EXERCISE INSTRUCTIONS ->
[1] Answer these questions from the pumpkin toadlet transcript:
(a) Which region is the pumpkin toadlet from?
(b) Which organ did the researchers find to be vestigial?
(c) What kind of species did the toadlet probably evolve from?
[2] In the pumpkin toadlet transcript, turn the paragraph beginning "This cricket-like sound" into a short bulleted list that keeps its main facts.

TEXT BLOCK ->

Content starts

Tiny orange frogs called pumpkin toadlets can’t hear their own calls.

Transcript

This is an adult Brachycephalus pitanga on a finger tip. Sandra Goutte

Adult pumpkin toadlets (Brachycephalus pitanga) fit on the tip of a finger. (Sandra Goutte)

BOB HIRSHON (host):

Pumpkin toadlets get a hearing. I’m Bob Hirshon and this is Science Update.

(Call of a pumpkin toadlet)

This cricket-like sound is the call of a tiny pumpkin toadlet from southern Brazil. Now, researchers write in Scientific Reports that the bright orange frog can’t hear its own voice. Herpetologist Sandra Goutte says the males call frequently, likely impressing females by visually inflating their air sacs. While at the University of Campinas, Goutte and her colleagues found that the toadlets don’t respond when played recordings of their own calls.

SANDRA GOUTTE (University of Campinas, Brazil):

And that’s when we found that the organ responsible for high frequency hearing, the inner ear itself, was vestigial.

HIRSHON:

She says the highly poisonous amphibian hangs out in broad daylight, unafraid of predators, but probably evolved from a shyer, less toxic species with a functional inner ear. I’m Bob Hirshon, for AAAS, the science society.

Content ends

MATERIAL SHOWN ->
Content starts

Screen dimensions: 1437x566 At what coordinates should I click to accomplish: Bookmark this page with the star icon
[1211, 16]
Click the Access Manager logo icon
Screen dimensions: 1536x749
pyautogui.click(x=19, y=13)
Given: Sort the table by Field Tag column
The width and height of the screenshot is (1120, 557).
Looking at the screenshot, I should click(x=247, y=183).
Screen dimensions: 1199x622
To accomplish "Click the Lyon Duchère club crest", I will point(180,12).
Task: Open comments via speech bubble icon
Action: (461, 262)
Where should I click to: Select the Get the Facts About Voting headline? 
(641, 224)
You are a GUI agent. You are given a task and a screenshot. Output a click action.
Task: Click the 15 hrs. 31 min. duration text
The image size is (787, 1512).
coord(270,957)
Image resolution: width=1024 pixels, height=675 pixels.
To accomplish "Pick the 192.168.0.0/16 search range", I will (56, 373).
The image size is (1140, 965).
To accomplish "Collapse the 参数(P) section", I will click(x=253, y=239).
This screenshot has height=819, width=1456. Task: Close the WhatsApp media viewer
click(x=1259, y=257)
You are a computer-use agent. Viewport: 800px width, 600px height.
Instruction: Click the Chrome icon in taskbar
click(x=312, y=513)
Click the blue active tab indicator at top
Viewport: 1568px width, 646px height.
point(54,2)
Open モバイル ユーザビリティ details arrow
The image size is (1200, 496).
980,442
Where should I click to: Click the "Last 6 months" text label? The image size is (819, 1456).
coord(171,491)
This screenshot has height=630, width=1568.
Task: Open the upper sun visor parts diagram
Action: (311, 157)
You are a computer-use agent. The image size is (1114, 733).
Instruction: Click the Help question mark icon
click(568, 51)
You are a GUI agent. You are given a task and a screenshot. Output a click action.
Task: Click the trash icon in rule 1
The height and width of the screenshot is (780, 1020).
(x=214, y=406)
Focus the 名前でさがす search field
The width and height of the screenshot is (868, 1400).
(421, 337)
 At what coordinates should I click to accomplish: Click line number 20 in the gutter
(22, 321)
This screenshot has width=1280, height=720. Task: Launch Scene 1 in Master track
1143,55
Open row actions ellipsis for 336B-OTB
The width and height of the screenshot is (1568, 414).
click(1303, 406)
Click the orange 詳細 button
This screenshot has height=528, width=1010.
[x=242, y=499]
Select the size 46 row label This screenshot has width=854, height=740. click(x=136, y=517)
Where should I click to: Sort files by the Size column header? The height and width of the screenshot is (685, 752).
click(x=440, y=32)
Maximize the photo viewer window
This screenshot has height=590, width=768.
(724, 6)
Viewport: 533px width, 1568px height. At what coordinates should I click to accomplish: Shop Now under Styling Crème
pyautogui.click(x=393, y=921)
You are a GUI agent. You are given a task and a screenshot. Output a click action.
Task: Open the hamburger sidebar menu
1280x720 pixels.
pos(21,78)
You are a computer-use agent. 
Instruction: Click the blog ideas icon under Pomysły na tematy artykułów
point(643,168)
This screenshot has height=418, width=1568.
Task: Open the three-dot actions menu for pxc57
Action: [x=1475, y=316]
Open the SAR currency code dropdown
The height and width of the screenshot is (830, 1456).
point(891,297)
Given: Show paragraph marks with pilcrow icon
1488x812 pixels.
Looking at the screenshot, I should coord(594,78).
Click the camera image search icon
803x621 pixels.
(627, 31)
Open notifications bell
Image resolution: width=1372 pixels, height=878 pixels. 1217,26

Content ends

SOLUTION SET ->
[1]
(a) Southern Brazil.
(b) The inner ear, the organ responsible for high frequency hearing.
(c) A shyer, less toxic species with a functional inner ear.

[2]
- The cricket-like call comes from a tiny pumpkin toadlet of southern Brazil.
- According to a Scientific Reports paper, the bright orange frog can't hear its own voice.
- Herpetologist Sandra Goutte says males call often and likely impress females by visibly inflating their air sacs.
- At the University of Campinas, Goutte and colleagues found that the toadlets don't respond to recordings of their own calls.